植物には、食虫植物などもいるし、この国にもそういう花はあるらしい。
しかし、この目の前にある白い花は安全みたいだった。
「この花はフレーシアがいつもお世話をしてくれている花なのです。とても綺麗でしょう?」
「はい。綺麗だと思います」
本当に綺麗だ。
「でも、この花は、普通の人は触れないのですよ。触れるのは、この花畑に近寄れる私やプラン様、あとカレストラ様ぐらいです」
少し寂しそうにローズマリーさんが言った。
花畑に近寄れる人は限られている……。
この花畑にやってくるとき、途中で体調が悪くなった人がいた。
アリアさんもそうだし、気だるそうにしていた。
「この花だけではありません。フリーシアに近寄ることができる者も限られています」
「それは……どうしてか、聞いてもいいんでしょうか……?」
なんだかローズマリーさんは、聞いて欲しそうにしている気がした。
だから僕が恐る恐る聞くと、ローズマリーさんはゆっくりと頷いてくれた。
「それがフリーシアの特性なのです」
「フリーシアさんの特性……」
「花の国に住まう者はそれぞれ特性を持っています。プラン様が【草取り】の能力を持っているのと同じように、それぞれ、一つずつ、様々な特性があるのです。そしてフレーシアの特性が周りに少しだけ影響を与えてしまうという、ただそれだけだったのです」
ローズマリーさんが蜜を採取しながら、落ち着いた声音で教えてくれた。
準備していた大きな瓶を手に持って、ヘラのようなもので花びらから落ちる蜜をとって、僕に渡してくれる。

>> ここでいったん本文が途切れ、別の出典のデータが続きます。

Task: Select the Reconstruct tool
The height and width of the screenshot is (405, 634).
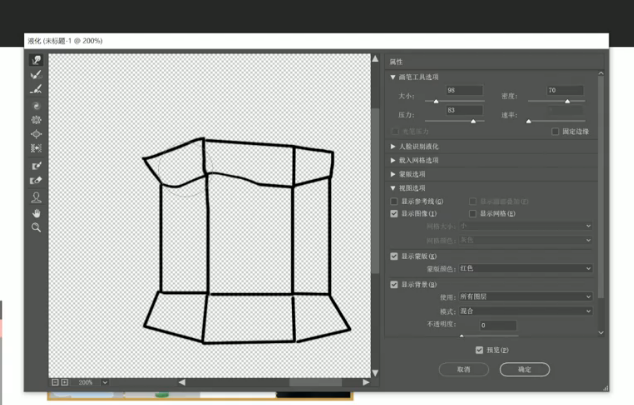Action: point(37,74)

僕がそれを手にして魔力を流した瞬間、【草取り】の能力が発動し、蜜が淡い光を帯びた。
そうしていると、僕たちの背後に人影があった。
フレーシアさんだ。
「ラフレシアの加護を受けた私の特性は【胞子】。そのせいで、私の魔力が勝手に漏れて、周りの子達に悪影響を与えてしまうのよ」
「フレーシアさん……」
静かに言葉を紡ぐフレーシアさん。
自分のことを教えてくれて、少しだけ瞳を揺らした。
「この花畑に来るとき、周りの子達の具合が悪くなったでしょう? あれも私の特性のせいなのよ。私に近寄ると、みんな、体調を崩してしまうの」
だから……アリアさんたちは、花畑に来れなかったそうだ。
そんなフレーシアさんは、また別の瓶に蜜を集めているローズマリーさんに手を差し出すと、静かな口調でこう言った。
「ローズマリー。やっぱり私が変わるわ。あなたが蜜を採るのが下手なのを忘れていたわ。それだと蜜が勿体ないもの」
「そ、そう? わ、悪いわね」
そう言ったローズマリーさんの顔はいつの間にか蜜でベトベトになっていて、彼女は照れたようにその蜜をペロリと舐めるのだった。